Re: [PATCH-for-9.1 v2 2/3] migration: Remove RDMA protocol handling

5 Jun 2024

      Hey, Dave!

On Wed, Jun 05, 2024 at 12:31:56AM +0000, Dr. David Alan Gilbert wrote:
...
* Michael Galaxy (mgalaxy@akamai.com) wrote:
...
One thing to keep in mind here (despite me not having any hardware to test)
was that one of the original goals here
in the RDMA implementation was not simply raw throughput nor raw latency,
but a lack of CPU utilization in kernel
space due to the offload. While it is entirely possible that newer hardware
w/ TCP might compete, the significant
reductions in CPU usage in the TCP/IP stack were a big win at the time.
Just something to consider while you're doing the testing........
I just noticed this thread; some random notes from a somewhat
fragmented memory of this:
a) Long long ago, I also tried rsocket; 
      https://lists.gnu.org/archive/html/qemu-devel/2015-01/msg02040.html
     as I remember the library was quite flaky at the time.
Hmm interesting.  There also looks like a thread doing rpoll().

Btw, not sure whether you noticed, but there's the series posted for the
latest rsocket conversion here:

https://lore.kernel.org/r/1717503252-51884-1-git-send-email-arei.gonglei@hua...

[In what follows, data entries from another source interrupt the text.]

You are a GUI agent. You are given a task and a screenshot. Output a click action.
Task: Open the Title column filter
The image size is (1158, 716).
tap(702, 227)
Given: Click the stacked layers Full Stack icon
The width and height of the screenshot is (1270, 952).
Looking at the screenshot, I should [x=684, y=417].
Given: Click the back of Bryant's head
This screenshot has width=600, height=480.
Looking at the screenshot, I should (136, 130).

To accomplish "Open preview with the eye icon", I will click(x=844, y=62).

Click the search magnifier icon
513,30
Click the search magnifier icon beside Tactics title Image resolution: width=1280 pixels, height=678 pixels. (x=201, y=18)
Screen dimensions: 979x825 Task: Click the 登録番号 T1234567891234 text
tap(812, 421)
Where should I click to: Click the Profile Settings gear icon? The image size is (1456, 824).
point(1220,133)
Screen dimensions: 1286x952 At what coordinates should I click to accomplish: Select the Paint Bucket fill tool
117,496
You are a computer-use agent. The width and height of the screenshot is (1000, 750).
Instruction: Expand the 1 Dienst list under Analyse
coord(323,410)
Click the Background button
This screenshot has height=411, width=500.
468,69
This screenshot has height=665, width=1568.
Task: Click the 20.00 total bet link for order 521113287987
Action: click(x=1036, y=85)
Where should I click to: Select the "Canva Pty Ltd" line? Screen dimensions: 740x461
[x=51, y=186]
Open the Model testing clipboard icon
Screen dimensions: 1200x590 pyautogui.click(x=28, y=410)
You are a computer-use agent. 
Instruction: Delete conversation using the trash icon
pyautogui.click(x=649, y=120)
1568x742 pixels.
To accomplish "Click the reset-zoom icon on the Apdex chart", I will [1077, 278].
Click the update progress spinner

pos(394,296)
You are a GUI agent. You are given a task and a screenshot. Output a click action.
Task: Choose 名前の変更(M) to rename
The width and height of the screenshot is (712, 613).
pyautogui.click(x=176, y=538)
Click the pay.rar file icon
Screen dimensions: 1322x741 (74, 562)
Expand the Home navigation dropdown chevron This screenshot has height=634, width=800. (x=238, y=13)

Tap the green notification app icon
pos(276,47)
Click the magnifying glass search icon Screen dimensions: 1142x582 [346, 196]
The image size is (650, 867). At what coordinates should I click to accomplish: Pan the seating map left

I hope Lei and his team has tested >4G mem, otherwise definitely worth
checking.  Lei also mentioned there're rsocket bugs they found in the cover
letter, but not sure what's that about.
...
b) A lot of the complexity in the rdma migration code comes from
    emulating a stream to carry the migration control data and interleaving
    that with the actual RAM copy.   I believe the original design used
    a separate TCP socket for the control data, and just used the RDMA
    for the data - that should be a lot simpler (but alas was rejected
    in review early on)
c) I can't rememmber the last benchmarks I did; but I think I did
    manage to beat RDMA with multifd; but yes, multifd does eat host CPU
    where as RDMA barely uses a whisper.
I think my first impression on this matter came from you on this one. :)
...
d) The 'zero-copy-send' option in migrate may well get some of that
     CPU time back; but if I remember we were still bottle necked on
     the receive side. (I can't remember if zero-copy-send worked with
     multifd?)
Yes, and zero-copy requires multifd for now. I think it's because we didn't
want to complicate the header processings in the migration stream where it
may not be page aligned.
...
e) Someone made a good suggestion (sorry can't remember who) - that the
     RDMA migration structure was the wrong way around - it should be the
     destination which initiates an RDMA read, rather than the source
     doing a write; then things might become a LOT simpler; you just need
     to send page ranges to the destination and it can pull it.
     That might work nicely for postcopy.
I'm not sure whether it'll still be a problem if rdma recv side is based on
zero-copy.  It would be a matter of whether atomicity can be guaranteed so
that we don't want the guest vcpus to see a partially copied page during
on-flight DMAs.  UFFDIO_COPY (or friend) is currently the only solution for
that.

Thanks,

-- 
Peter Xu